Extract provided:
※

SAFE is a framework to help the AZA community do more and better conservation. SAFE protects threatened animals, builds on established recovery plans and a history of commitment, prioritizes collaboration among AZA member institutions, implements strategic conservation and stakeholder inclusive activities and measures and reports its conservation progress.



Wild Kingdom has shared these conservation stories and the AZA zoos and aquariums who are working tirelessly for conservation on its series, Wild Kingdom Protecting the Wild. SAFE species featured on the series include black-footed ferrets, sunflower sea stars and sea turtles.

In addition to television spotlights, Wild Kingdom highlights SAFE programs each month on social media channels. Fans can learn facts about these species and read stories from AZA facilities directly involved with the programs. Spotlight species include chimpanzees, Asian elephants, Andean highland flamingos and sloth bears.


Four people wearing blue disposable hospital gowns and face masks pose for the camera. One is holding a pink flamingo, one they just did a health check on. They're standing in a sparse field in the Andean Highlands with a mountain range behind them.

Scientists track and study Andean Highland flamingos in Chile.
Credit | Zoológico Nacional de Chile


The future of AZA’s SAFE program

And there are more SAFE stories to share. Over the course of the last year, SAFE species programs and partners:

  • Enhanced wildlife authorities’ scientific capacity to detect wildlife poisoning and their ability to provide veterinary interventions to save poisoned African vultures and other wildlife via a five-day workshop in Kenya
  • Planted more than 8,000 trees across six sites in the Kinabatangan rainforest of Borneo to provide healthy habitats for orangutans
  • Improved eastern indigo snake hatching success, allowing 30 animals to be released at each of two reintroduction sites in the southern United States
  • Developed a Best Practices in Handling and Welfare working group to create decision trees, strategies, tools and other resources for use when handling elasmobranchs in human care and in the wild


An Andean bear walking through the forest. The bear is black and has a brown snout.

※

Dataset excerpts:
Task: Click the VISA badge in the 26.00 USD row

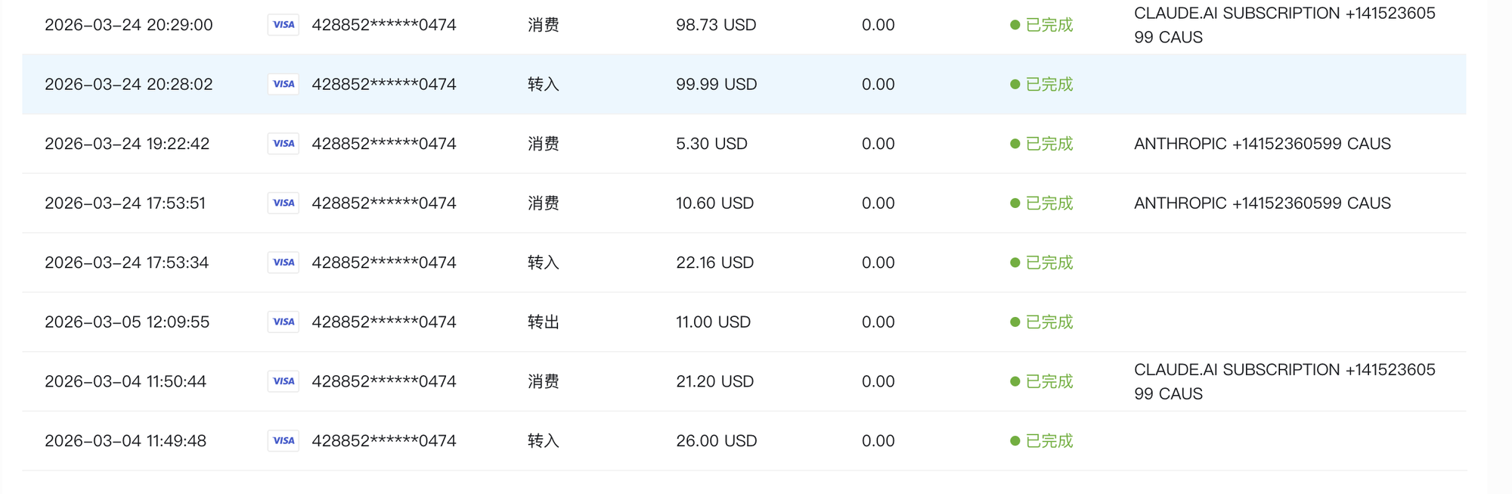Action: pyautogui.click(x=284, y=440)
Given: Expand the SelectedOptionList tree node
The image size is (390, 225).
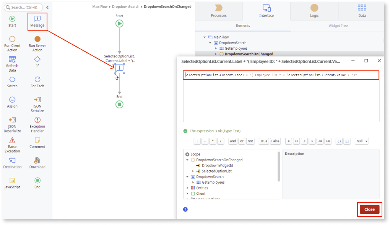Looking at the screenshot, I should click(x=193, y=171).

※

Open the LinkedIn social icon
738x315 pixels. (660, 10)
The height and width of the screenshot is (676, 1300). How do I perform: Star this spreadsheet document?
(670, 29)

※

Problems to solve:
1. List every species that the text about AZA's SAFE program says Wild Kingdom spotlights on its social media channels.
2. According to the text about AZA's SAFE program, are these statements correct? Answer yes or no for each and quote the words that decide it. (a) More than 8,000 trees were planted across six sites in Borneo. (b) The workshop on wildlife poisoning lasted three days. (c) Twenty eastern indigo snakes were released at each reintroduction site.
3. Carry on the text about AZA's SAFE program from its final line.
The items on this page come from a separate source.

Answers to this exercise:
1. Chimpanzees, Asian elephants, Andean highland flamingos and sloth bears.

2.
(a) Yes: "Planted more than 8,000 trees across six sites in the Kinabatangan rainforest of Borneo"
(b) No: "via a five-day workshop in Kenya"
(c) No: "allowing 30 animals to be released at each of two reintroduction sites"

3.
A field camera caught this picture of an Andean bear.


Each year, SAFE species programs celebrate species-related days, weeks and even full months to raise awareness, educate the public, engage people in conservation action, elevate new voices and raise funds to support their species’ conservation activities.

AZA supports SAFE species programs through two granting programs. With SAFE as AZA’s signature conservation brand, funds are directed only to projects that advance the objectives of SAFE species programs. In 2021, JoEllen Doornbos, a generous AZA donor, contributed $1 million to create an endowment that will support SAFE species programs in perpetuity. AZA doubled donations to the endowment in 2023 by successfully matching multiyear challenge grants from the Arthur L. and Elaine V. Johnson Foundation, initial funders of one of the two granting programs. Mutual of Omaha is a strong supporter of the SAFE granting programs and has made significant financial contributions over the past several years.


A women walking through grass in a hilly range. There are large trees on the hills behind her and the sky is very foggy.

Habitat restoration at Tatama National Park in Colombia is vital to Andean bear conservation.


“Together we are saving the most vulnerable wildlife species from extinction and protecting them for future generations. The mission of SAFE: Saving Animals From Extinction is to combine the power of zoo and aquarium visitors with the resources and collective expertise of AZA members and partners to save animals from extinction,” said Dan Ashe, AZA president and CEO.

“We’re grateful for Mutual of Omaha’s support in promoting SAFE to the public by featuring SAFE species on Mutual of Omaha’s Wild Kingdom and through the work they’ve done to financially support the SAFE programs in place in the wild. Their partnership has been a vital component of AZA’s mission to protect wildlife and wild places.”